Mas o tempo, que é mesmo de passar, passou. E a situação foi ficando cada vez mais insustentável. O preço do estacionamento diário, somado ao preço do transporte, (precário), o obrigaram a tomar a única decisão que lhe pareceu razoável. Largou o puxadinho em São Gonçalo e mudou-se para a vaga na praça de Ipanema. Quase em frente ao trabalho e dentro do carro. O carro, que fora de seu pai, e que o trouxera para o Rio, lá de Minas Gerais. E morou por semanas na vaga, dividindo o espaço com seus sonhos inocentes, com suas tolas ilusões. Que ainda aguardavam, como crianças, o dia em que seriam verdadeiramente felizes. Que ainda aguardavam a continuação daquele primeiro dia de sorte. O Valdemar, a esta altura, já nem implicava mais. O achava um louco varrido, mas não dizia nada. Afinal, quem era ele pra falar? Era louco também, ele mesmo. Sentia cheiro de sovaco todo dia! E (o pior!) Se acostumara ao cheiro de sovaco e já nem reclamava mais. Não sabia nem mais porque mas já não fazia nada para mudar. Não tinha coragem, nem força, nem fé. E se isso não é coisa de maluco…
Mas a sorte do colega do Valdemar nunca voltou. A sorte que trouxe uma vaga na praça uma vez, passou, e foi embora. Assim como chegou: num sopro de um vento qualquer. Deixando apenas a prematura e frágil esperança, prontamente esmagada pelo mundo caduco como ele é. O tempo, passou. E o sonho esmoreceu. Ele nunca foi visto por ninguém. Nem pelas mulheres, nem por ninguém que andava por Ipanema. Era só um vulto. Uma sombra, que andava, servia mesas, e nada mais.
Sentia-se muito mal, e cada vez mais sua infelicidade gritava por dentro. Deprimiu-se a tal ponto que acabou demitido da lanchonete onde passou a prestar péssimos serviços. Foi substituído no mesmo dia por um rapaz vindo do Ceará, de nome zé. Viveu então, daí em diante, na vaga da praça. No carro e sem renda. Gastando, pra sobreviver, o que ainda lhe restara do pouco que havia guardado durante o tempo em que trabalhou. Afundava cada vez mais na solidão e na desesperança. Recusava-se, o quanto podia, a se desfazer do carro e da ilusão frágil e solitária que o mantinha vivo. Ninguém sequer esboçava persuadi-lo. Abordava as mulheres nas ruas e a cada dia o que conseguia era que o olhassem mais e mais com olhar de absoluta repulsa.

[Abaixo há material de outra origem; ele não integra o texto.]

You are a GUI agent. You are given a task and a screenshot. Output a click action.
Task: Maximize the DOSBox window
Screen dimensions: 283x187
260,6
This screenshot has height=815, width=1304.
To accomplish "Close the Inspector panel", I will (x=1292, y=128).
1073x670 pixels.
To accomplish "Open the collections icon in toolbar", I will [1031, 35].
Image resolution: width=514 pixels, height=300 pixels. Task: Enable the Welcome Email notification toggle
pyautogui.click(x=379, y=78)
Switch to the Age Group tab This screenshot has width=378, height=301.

Assim foi que, num belo dia, tomado pela tristeza e pelo rancor, resolveu virar aquilo tudo e realizar seu sonho de uma vez por todas. Arrancou o carro da vaga a toda velocidade. Eram quatro horas da tarde, e as ruas do bairro, lotadas e apressadas, permaneciam não vendo o homem que manobrava o carro cegamente, com o coração pulsando na garganta e o pensamento em transe absoluto. Permaneciam não vendo o homem sujo e maltrapilho que acelerou, acelerou, e quando voava, entrou, vitrine a dentro, na loja de roupas do outro lado da rua. Escolhendo deixar a vida, junto com seu amado carro, e levando consigo, não somente uma, mas uma dezena daquelas mulheres com quem sempre sonhou, e que sempre viu, mas por quem nunca foi visto.
O viram naquele dia. Uma única e derradeira vez. Não só elas. Ipanema falou da história por meses. Sua foto saiu em todos os jornais. Todos no bairro e na cidade ouviram falar do caso do garçom louco de Ipanema. E todos, sem exceção, não souberam quem foi aquele homem. Morreu só, e foi como viveu. Morreu junto de seu carro, que tanto pensava amar. E realizou seu sonho à maneira que pôde. É que sonhou a toa. Sonhou por nada. Sonhou sonho que nem queria sonhar. Sonhou sonho que não era seu.
A vaga da praça onde morou, hoje não tem mais dono. E quem pára lá, nem faz idéia de que estaciona por sobre o túmulo do sonho inocente, abortado cruelmente, do amigo de um Valdemar.
Escrito na praça Nossa Senhora da Paz, em Ipanema.